FAMOUS M&A MIDDLE EAST MERGERS AND ACQUISITIONS

Famous M&A Middle East mergers and acquisitions

Famous M&A Middle East mergers and acquisitions

Blog Article

Strategic alliances and acquisitions provide businesses with several benefits whenever entering unknown markets.



GCC governments actively promote mergers and acquisitions through incentives such as tax breaks and regulatory approval as a way to solidify companies and build up regional businesses to become capable of competing on a international level, as would Amin Nasser likely tell you. The need for economic diversification and market expansion drives much of the M&A transactions into the GCC. GCC countries are working seriously to bring in FDI by creating a favourable environment and increasing the ease of doing business for foreign investors. This strategy is not only directed to attract foreign investors simply because they will add to economic growth but, more most importantly, to enable M&A deals, which in turn will play a substantial role in allowing GCC-based companies to gain access to international markets and transfer technology and expertise.

In a recently available study that examines the relationship between economic policy uncertainty and mergers and acquisitions in GCC markets, the writers found that Arab Gulf firms are more likely to make acquisitions during periods of high economic policy uncertainty, which contradicts the conduct of Western businesses. As an example, large Arab finance institutions secured acquisitions throughout the 2008 crises. Also, the analysis suggests that state-owned enterprises are more unlikely than non-SOEs to make acquisitions during periods of high economic policy uncertainty. The the findings suggest that SOEs are more prudent regarding acquisitions compared to their non-SOE counterparts. The SOE's risk-averse approach, based on this paper, stems from the imperative to protect national interest and mitigate potential financial instability. Moreover, takeovers during times of high economic policy uncertainty are connected with a rise in investors' wealth for acquirers, and this wealth effect is more pronounced for SOEs. Indeed, this wealth impact highlights the potential for SOEs just like the people led by Naser Bustami and Nadhmi Al-Nasr to exploit possibilities in similar times by buying undervalued target companies.

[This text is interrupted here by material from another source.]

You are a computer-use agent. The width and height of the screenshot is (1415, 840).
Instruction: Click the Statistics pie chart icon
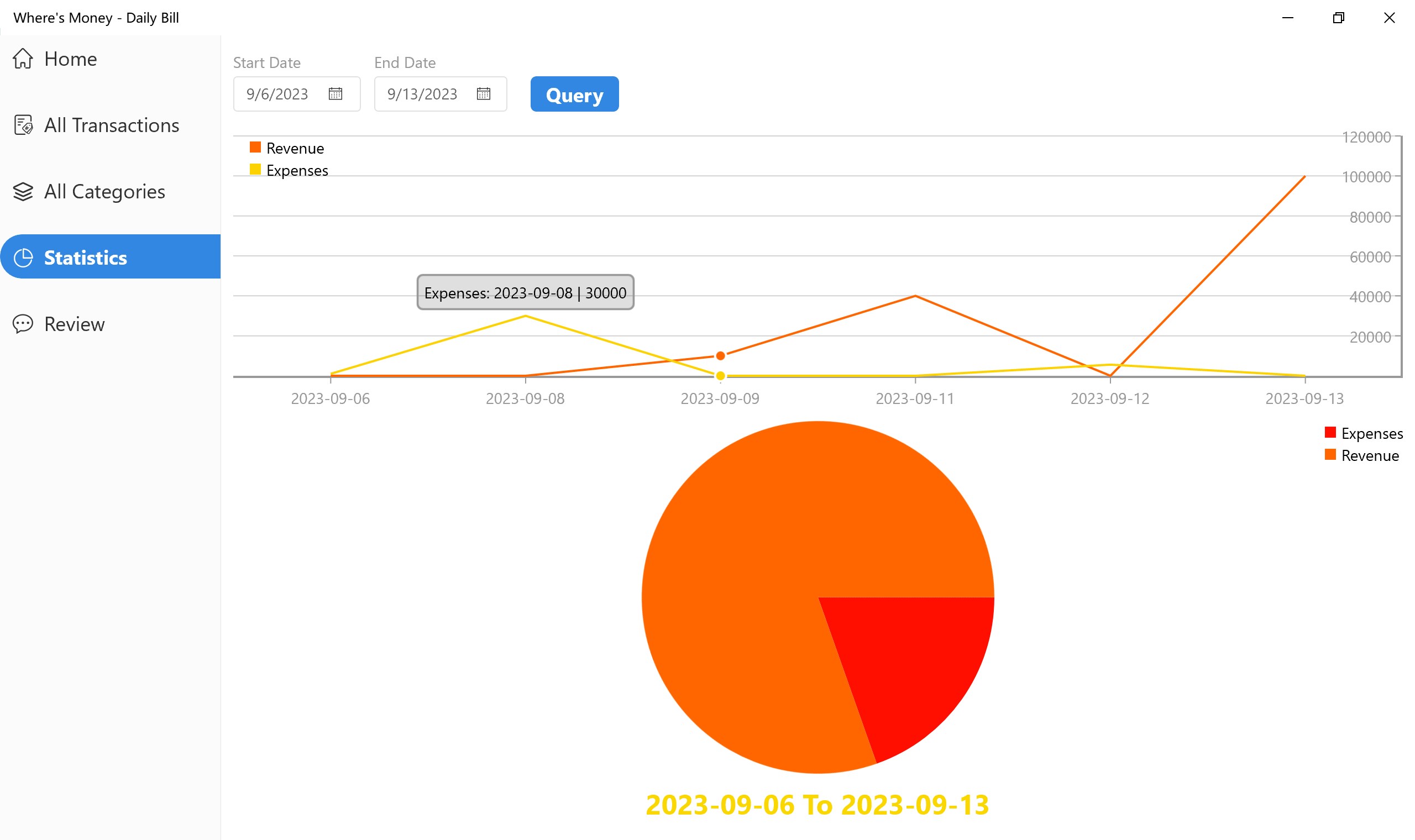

Strategic mergers and acquisitions are seen as a way to tackle obstacles international businesses encounter in Arab Gulf countries and emerging markets. Businesses attempting to enter and expand their reach into the GCC countries face various challenges, such as cultural distinctions, unknown regulatory frameworks, and market competition. Nevertheless, when they buy regional businesses or merge with regional enterprises, they gain instant use of local knowledge and learn from their regional partners. One of the most prominent cases of effective acquisitions in GCC markets is when a giant worldwide e-commerce corporation bought a regionally leading e-commerce platform, which the giant e-commerce firm recognised as being a strong competitor. However, the purchase not only eliminated regional competition but additionally offered valuable regional insights, a customer base, and an already founded convenient infrastructure. Moreover, another notable example could be the acquisition of a Arab super application, namely a ridesharing business, by an international ride-hailing services provider. The international business gained a well-established brand with a big user base and extensive familiarity with the area transportation market and consumer preferences through the purchase.